Raus und rein in der Grundrechtecharta

Dem deutschen Vorschlag zufolge wird es in dem Mandat auch einen rechtsverbindlichen Verweis auf die EU-Grundrechtecharta geben. Eine Klausel hält fest, dass es damit aber keine Eingriffe in die nationale Gesetzgebung geben darf. Damit ging Merkel auf Wünsche der Briten ein. In der Innen- und Rechtspolitik soll es so genannte Op-Out-Klauseln geben, die es einzelnen Ländern erlauben, bestimmte Gemeinschaftsregeln der EU nicht zu übernehmen.

Misstöne aus London

Für Missstimmung in der Union hatte zuletzt Großbritannien wegen deutlicher Differenzen in der Außen- und Sicherheitspolitik der Gemeinschaft gesorgt. Aus Diplomatenkreisen verlautete, Großbritannien habe überraschend Vorschläge unterbreitet, die letztlich eine Verwässerung der ursprünglich vereinbarten Ziele bedeuteten. So sollten etwa die Befugnisse des geplanten EU-Außenministers so deutlich beschnitten werden, dass kaum noch etwas übrig bleibe, berichtete ein EU-Diplomat nach einem rund fünfstündigen Treffen mit Vertretern der Staats- und Regierungschefs.

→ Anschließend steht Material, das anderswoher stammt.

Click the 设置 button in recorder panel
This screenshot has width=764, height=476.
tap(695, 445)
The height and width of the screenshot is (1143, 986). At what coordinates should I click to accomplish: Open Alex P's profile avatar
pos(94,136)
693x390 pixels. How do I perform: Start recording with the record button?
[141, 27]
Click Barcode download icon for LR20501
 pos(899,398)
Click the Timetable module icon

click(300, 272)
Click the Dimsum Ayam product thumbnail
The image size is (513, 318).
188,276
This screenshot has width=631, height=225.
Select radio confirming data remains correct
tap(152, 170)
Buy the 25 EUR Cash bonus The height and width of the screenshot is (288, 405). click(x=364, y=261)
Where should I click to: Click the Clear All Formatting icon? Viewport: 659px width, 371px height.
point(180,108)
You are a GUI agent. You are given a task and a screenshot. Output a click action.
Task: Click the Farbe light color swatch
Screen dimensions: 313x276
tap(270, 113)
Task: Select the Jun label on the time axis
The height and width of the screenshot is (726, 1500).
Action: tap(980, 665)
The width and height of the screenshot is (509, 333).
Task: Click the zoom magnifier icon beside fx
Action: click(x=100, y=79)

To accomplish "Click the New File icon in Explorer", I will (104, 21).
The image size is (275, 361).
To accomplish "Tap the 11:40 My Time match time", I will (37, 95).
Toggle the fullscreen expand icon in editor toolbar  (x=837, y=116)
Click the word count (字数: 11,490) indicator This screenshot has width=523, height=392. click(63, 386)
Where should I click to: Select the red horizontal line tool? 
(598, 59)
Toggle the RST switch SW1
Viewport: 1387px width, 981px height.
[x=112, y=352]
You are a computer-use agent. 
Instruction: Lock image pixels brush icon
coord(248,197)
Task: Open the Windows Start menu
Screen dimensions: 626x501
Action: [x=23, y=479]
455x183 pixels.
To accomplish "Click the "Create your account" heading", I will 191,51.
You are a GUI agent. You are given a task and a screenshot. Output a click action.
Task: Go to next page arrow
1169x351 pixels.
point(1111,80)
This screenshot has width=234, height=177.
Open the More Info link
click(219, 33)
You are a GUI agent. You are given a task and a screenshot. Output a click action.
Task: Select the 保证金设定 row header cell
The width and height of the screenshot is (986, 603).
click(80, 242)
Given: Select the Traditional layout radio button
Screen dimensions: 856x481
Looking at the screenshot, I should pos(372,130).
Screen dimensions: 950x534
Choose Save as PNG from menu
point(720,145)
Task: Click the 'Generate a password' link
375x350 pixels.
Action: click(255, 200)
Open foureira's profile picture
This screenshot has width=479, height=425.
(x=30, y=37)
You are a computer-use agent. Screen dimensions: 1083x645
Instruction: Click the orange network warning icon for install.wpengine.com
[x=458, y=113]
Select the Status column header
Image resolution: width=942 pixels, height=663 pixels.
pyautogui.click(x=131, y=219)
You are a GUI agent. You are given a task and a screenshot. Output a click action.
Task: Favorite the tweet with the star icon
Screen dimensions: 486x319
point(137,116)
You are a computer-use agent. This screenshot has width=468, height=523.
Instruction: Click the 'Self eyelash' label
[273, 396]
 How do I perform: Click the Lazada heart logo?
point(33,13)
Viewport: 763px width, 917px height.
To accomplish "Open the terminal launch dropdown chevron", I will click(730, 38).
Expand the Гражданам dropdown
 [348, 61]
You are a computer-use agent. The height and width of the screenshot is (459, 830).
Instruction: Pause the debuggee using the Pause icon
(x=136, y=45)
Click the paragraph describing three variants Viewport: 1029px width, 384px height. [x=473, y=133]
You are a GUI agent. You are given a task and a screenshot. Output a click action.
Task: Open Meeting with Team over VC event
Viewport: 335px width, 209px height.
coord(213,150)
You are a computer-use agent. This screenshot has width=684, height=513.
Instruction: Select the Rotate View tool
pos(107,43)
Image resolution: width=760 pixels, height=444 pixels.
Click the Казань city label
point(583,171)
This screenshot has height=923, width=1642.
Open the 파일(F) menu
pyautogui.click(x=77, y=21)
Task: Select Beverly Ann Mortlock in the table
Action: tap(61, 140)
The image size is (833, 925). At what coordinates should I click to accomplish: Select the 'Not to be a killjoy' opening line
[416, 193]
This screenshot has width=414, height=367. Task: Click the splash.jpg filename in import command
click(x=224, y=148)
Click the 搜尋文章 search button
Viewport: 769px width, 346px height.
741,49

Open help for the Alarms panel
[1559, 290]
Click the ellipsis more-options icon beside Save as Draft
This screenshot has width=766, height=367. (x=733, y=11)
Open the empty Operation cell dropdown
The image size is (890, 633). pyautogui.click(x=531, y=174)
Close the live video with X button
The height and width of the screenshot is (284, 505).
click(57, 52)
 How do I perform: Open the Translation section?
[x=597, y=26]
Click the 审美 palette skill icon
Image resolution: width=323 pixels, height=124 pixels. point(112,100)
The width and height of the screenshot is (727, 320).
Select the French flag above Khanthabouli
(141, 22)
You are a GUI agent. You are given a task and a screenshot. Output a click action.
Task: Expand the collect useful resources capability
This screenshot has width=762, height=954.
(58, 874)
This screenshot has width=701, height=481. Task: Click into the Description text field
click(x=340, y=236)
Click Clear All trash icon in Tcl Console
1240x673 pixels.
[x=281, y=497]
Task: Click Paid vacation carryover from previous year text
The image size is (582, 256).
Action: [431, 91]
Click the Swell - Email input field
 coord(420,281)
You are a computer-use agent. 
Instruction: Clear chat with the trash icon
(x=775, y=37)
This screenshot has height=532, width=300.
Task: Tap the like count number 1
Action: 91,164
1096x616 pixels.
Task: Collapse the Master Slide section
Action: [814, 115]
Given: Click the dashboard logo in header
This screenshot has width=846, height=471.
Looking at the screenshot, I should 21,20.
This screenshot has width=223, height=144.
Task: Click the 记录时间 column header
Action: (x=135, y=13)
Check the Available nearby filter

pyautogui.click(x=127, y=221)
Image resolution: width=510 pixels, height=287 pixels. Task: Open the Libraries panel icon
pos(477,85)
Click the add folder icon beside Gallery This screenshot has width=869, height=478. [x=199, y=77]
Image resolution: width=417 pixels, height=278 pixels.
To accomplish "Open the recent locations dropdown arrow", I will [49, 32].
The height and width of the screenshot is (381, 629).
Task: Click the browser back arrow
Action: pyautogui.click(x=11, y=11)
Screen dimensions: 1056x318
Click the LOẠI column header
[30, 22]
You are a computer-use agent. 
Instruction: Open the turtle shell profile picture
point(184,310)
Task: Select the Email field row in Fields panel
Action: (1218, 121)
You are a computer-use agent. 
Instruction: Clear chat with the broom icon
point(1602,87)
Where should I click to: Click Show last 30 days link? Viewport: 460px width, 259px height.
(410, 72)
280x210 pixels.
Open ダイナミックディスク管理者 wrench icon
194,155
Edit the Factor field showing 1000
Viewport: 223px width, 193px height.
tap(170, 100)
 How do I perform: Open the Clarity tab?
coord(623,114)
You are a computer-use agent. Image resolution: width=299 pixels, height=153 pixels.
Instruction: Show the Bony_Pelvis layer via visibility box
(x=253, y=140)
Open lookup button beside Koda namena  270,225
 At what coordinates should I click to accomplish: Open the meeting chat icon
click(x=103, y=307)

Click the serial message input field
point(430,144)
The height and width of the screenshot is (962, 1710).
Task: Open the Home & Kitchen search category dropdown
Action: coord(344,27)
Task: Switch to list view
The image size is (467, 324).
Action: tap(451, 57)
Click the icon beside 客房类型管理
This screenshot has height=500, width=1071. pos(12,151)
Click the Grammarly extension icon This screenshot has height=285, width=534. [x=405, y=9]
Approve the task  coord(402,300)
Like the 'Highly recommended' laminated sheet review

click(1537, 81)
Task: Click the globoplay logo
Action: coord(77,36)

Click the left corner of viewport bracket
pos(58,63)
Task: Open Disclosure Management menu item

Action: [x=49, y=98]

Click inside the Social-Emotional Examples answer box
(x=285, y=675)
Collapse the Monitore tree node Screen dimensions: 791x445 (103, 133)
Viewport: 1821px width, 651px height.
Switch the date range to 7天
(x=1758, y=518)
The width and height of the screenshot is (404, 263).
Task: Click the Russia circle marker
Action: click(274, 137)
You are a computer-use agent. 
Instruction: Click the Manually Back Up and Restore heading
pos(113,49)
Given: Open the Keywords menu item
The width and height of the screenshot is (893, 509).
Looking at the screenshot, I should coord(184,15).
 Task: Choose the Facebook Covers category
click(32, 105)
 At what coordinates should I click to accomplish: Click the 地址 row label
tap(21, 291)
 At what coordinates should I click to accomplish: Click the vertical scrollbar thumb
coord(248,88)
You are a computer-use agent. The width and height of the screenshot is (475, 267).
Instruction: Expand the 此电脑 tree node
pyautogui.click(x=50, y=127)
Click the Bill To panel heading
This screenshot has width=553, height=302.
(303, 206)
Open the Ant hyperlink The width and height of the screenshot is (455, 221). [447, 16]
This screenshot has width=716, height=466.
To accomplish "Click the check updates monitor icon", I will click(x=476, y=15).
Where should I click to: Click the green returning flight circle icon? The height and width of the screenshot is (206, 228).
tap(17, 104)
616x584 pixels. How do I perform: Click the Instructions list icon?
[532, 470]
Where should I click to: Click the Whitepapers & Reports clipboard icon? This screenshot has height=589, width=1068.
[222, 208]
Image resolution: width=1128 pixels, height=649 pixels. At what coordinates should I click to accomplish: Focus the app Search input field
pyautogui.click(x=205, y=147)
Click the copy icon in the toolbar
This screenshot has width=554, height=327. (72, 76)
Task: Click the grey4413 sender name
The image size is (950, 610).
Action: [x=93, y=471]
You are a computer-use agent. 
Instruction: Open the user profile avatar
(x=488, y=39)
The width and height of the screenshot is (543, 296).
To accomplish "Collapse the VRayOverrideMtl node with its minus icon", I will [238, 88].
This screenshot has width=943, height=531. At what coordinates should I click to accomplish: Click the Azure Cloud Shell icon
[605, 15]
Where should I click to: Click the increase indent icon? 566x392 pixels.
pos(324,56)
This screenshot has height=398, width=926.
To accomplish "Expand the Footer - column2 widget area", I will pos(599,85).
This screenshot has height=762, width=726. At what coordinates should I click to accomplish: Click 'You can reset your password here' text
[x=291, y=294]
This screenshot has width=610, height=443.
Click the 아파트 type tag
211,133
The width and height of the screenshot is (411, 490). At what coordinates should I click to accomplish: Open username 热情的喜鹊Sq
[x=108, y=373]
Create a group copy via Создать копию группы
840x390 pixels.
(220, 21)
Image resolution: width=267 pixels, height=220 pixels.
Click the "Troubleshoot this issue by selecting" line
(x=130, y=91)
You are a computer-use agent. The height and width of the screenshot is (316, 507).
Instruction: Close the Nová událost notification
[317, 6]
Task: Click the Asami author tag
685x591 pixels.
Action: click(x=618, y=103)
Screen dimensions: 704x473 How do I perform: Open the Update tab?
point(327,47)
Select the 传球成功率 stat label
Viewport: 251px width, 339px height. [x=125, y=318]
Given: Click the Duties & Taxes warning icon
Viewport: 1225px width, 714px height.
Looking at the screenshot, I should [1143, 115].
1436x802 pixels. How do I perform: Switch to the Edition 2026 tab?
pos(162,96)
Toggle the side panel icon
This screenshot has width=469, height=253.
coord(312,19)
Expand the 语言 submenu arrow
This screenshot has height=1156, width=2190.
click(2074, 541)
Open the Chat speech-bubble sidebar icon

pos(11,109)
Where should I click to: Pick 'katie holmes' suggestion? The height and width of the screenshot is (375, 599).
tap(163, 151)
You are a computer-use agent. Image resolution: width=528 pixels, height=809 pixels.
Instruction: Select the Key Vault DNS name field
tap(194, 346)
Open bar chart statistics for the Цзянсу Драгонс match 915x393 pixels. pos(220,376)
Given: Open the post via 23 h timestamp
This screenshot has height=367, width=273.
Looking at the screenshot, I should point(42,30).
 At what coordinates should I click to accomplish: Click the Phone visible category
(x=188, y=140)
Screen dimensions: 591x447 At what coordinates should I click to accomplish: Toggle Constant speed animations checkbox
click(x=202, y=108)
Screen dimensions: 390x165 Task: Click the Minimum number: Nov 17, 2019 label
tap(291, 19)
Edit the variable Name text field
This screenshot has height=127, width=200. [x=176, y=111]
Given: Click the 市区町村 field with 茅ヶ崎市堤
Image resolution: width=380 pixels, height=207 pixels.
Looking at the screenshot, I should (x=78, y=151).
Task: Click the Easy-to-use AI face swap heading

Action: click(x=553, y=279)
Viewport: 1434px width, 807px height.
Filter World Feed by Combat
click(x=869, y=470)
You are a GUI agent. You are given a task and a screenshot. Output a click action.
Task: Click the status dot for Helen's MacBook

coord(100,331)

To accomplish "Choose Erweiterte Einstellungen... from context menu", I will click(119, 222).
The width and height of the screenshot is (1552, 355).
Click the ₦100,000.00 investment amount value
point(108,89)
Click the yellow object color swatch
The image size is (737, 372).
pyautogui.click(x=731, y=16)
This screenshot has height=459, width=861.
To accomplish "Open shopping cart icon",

Die neuen Vorgaben hätten vor allem unter den Delegierten der deutschen Ratspräsidentschaft für Verärgerung gesorgt, berichtete der Diplomat weiter. Schließlich habe Premierminister Tony Blair diese Punkte bei seinen jüngsten Treffen mit Bundeskanzlerin Angela Merkel nicht angesprochen.

"Gipfel schlecht vorbereitet"

Die britische Außenministerin Margaret Beckett legt noch nach und kritisiert die "schlechte Vorbereitung" des EU-Gipfels durch die deutsche Ratspräsidentschaft. Sie sei "frustriert" über den Mangel an detaillierten Verhandlungen, sagte Beckett nach britischen Medienberichten. "Wir haben angenommen, dass es nachhaltige Gespräche und Entwürfe gibt. Aber das war schlicht nicht so", sagte sie. Die Vorbereitungen seien nicht so gewesen, "wie sich das die meisten Menschen vorgestellt haben".

Es werde "schwierig", den deutschen Vorschlägen zu einem neuen EU-Vertrag bis zum Ende des Jahres zuzustimmen, betonte Beckett. Die meisten EU-Mitglieder "wollen die Tatsache nicht wahrhaben, dass es keine neue Verfassung geben wird". Großbritannien sei nicht bereit, einen Vertrag zu unterzeichnen, der die von Premierminister Tony Blair gezogenen "roten Linien" überschreite und britische Rechte beschneide.

Spanien droht mit Veto

Nach dem britischen Vorstoß droht inzwischen Spanien Presseberichten zufolge mit einem Veto. Sollte Großbritannien auf dem EU-Gipfel in Brüssel darauf beharren, die Kompetenzen eines künftigen europäischen Außenministers zu beschneiden, werde Madrid die Einführung eines ständigen EU-Präsidenten blockieren, hieß es. Für dieses Amt hatte der französische Präsident Nicolas Sarkozy den scheidenden britischen Premierminister Tony Blair vorgeschlagen. "Einen neuen Vertrag um jeden Preis wird Madrid nicht akzeptieren", zitierte die Zeitung "El Pas" einen spanischen Diplomaten. Für den Posten des EU-Außenministers ist der spanische EU-Spitzendiplomat Javier Solana vorgesehen.

Spanien werde in dieser Frage unter anderem von Portugal, Luxemburg, Belgien, Italien und Ungarn sowie von EU-Kommissionspräsident Jos Manuel Barroso unterstützt, hieß es weiter. "Wir halten es für unannehmbar, dass die größten Probleme heute von zwei Ländern wie Großbritannien und Polen ausgehen, die nicht einmal den Versuch gemacht haben, den EU-Verfassungsvertrag zu ratifizieren und nun Vorteile daraus ziehen wollen", sagte der Staatssekretär für Europafragen, Alberto Navarro. In Spanien war der Vertragstext im Februar 2005 mit überwältigender Mehrheit in einer Volksabstimmung angenommen worden.